-------- INFORMATION SHOWN --------

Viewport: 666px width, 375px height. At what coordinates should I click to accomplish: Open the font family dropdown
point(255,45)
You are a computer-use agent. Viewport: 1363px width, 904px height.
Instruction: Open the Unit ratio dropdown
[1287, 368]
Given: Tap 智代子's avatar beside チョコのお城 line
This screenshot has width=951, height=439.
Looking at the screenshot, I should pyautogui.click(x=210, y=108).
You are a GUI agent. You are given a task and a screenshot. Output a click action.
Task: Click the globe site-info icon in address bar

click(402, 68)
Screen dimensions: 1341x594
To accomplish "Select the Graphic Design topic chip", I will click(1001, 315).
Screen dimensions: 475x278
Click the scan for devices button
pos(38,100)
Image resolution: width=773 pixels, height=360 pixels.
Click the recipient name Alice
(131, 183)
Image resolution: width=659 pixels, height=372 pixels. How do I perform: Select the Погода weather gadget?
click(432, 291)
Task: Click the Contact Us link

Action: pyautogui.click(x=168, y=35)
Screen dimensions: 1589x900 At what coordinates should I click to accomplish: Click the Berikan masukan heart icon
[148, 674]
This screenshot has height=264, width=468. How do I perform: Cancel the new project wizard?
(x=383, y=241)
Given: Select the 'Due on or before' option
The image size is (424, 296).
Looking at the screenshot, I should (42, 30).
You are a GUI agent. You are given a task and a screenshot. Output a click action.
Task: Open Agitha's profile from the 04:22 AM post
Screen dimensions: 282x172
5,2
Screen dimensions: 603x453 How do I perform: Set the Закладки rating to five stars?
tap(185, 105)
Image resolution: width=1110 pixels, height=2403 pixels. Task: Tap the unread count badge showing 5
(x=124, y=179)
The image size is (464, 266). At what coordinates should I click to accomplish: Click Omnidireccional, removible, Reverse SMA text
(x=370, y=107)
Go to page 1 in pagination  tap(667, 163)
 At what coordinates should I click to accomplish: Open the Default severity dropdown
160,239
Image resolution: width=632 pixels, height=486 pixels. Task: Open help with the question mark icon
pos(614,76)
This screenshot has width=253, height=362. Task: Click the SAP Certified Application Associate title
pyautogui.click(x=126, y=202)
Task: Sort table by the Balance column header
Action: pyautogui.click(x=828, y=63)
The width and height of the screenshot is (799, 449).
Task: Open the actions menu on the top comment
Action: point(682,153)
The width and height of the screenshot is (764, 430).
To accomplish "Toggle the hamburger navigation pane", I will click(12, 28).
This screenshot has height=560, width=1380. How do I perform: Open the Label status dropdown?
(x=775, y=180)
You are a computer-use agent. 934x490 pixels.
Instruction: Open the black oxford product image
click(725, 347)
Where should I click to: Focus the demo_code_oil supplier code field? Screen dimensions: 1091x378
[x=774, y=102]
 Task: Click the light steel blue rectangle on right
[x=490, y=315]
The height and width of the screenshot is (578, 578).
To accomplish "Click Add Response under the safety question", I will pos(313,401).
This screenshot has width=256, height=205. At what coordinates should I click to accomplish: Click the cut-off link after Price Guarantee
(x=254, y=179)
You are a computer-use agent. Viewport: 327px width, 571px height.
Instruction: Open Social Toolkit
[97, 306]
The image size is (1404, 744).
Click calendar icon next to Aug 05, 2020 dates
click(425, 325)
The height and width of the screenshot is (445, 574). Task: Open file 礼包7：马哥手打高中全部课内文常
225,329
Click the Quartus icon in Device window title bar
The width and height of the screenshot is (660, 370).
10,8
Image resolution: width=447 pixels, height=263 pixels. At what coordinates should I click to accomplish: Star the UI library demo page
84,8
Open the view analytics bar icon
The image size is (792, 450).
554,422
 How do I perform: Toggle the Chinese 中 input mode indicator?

--------

# WHAT IS NEEDED
All the lines above should appear again in the answer, exactly as written.

# YOUR RESPONSE
Viewport: 666px width, 375px height. At what coordinates should I click to accomplish: Open the font family dropdown
point(255,45)
You are a computer-use agent. Viewport: 1363px width, 904px height.
Instruction: Open the Unit ratio dropdown
[1287, 368]
Given: Tap 智代子's avatar beside チョコのお城 line
This screenshot has width=951, height=439.
Looking at the screenshot, I should pyautogui.click(x=210, y=108).
You are a GUI agent. You are given a task and a screenshot. Output a click action.
Task: Click the globe site-info icon in address bar

click(402, 68)
Screen dimensions: 1341x594
To accomplish "Select the Graphic Design topic chip", I will click(1001, 315).
Screen dimensions: 475x278
Click the scan for devices button
pos(38,100)
Image resolution: width=773 pixels, height=360 pixels.
Click the recipient name Alice
(131, 183)
Image resolution: width=659 pixels, height=372 pixels. How do I perform: Select the Погода weather gadget?
click(432, 291)
Task: Click the Contact Us link

Action: pyautogui.click(x=168, y=35)
Screen dimensions: 1589x900 At what coordinates should I click to accomplish: Click the Berikan masukan heart icon
[148, 674]
This screenshot has height=264, width=468. How do I perform: Cancel the new project wizard?
(x=383, y=241)
Given: Select the 'Due on or before' option
The image size is (424, 296).
Looking at the screenshot, I should (42, 30).
You are a GUI agent. You are given a task and a screenshot. Output a click action.
Task: Open Agitha's profile from the 04:22 AM post
Screen dimensions: 282x172
5,2
Screen dimensions: 603x453 How do I perform: Set the Закладки rating to five stars?
tap(185, 105)
Image resolution: width=1110 pixels, height=2403 pixels. Task: Tap the unread count badge showing 5
(x=124, y=179)
The image size is (464, 266). At what coordinates should I click to accomplish: Click Omnidireccional, removible, Reverse SMA text
(x=370, y=107)
Go to page 1 in pagination  tap(667, 163)
 At what coordinates should I click to accomplish: Open the Default severity dropdown
160,239
Image resolution: width=632 pixels, height=486 pixels. Task: Open help with the question mark icon
pos(614,76)
This screenshot has width=253, height=362. Task: Click the SAP Certified Application Associate title
pyautogui.click(x=126, y=202)
Task: Sort table by the Balance column header
Action: pyautogui.click(x=828, y=63)
The width and height of the screenshot is (799, 449).
Task: Open the actions menu on the top comment
Action: point(682,153)
The width and height of the screenshot is (764, 430).
To accomplish "Toggle the hamburger navigation pane", I will click(12, 28).
This screenshot has height=560, width=1380. How do I perform: Open the Label status dropdown?
(x=775, y=180)
You are a computer-use agent. 934x490 pixels.
Instruction: Open the black oxford product image
click(725, 347)
Where should I click to: Focus the demo_code_oil supplier code field? Screen dimensions: 1091x378
[x=774, y=102]
 Task: Click the light steel blue rectangle on right
[x=490, y=315]
The height and width of the screenshot is (578, 578).
To accomplish "Click Add Response under the safety question", I will pos(313,401).
This screenshot has width=256, height=205. At what coordinates should I click to accomplish: Click the cut-off link after Price Guarantee
(x=254, y=179)
You are a computer-use agent. Viewport: 327px width, 571px height.
Instruction: Open Social Toolkit
[97, 306]
The image size is (1404, 744).
Click calendar icon next to Aug 05, 2020 dates
click(425, 325)
The height and width of the screenshot is (445, 574). Task: Open file 礼包7：马哥手打高中全部课内文常
225,329
Click the Quartus icon in Device window title bar
The width and height of the screenshot is (660, 370).
10,8
Image resolution: width=447 pixels, height=263 pixels. At what coordinates should I click to accomplish: Star the UI library demo page
84,8
Open the view analytics bar icon
The image size is (792, 450).
554,422
 How do I perform: Toggle the Chinese 中 input mode indicator?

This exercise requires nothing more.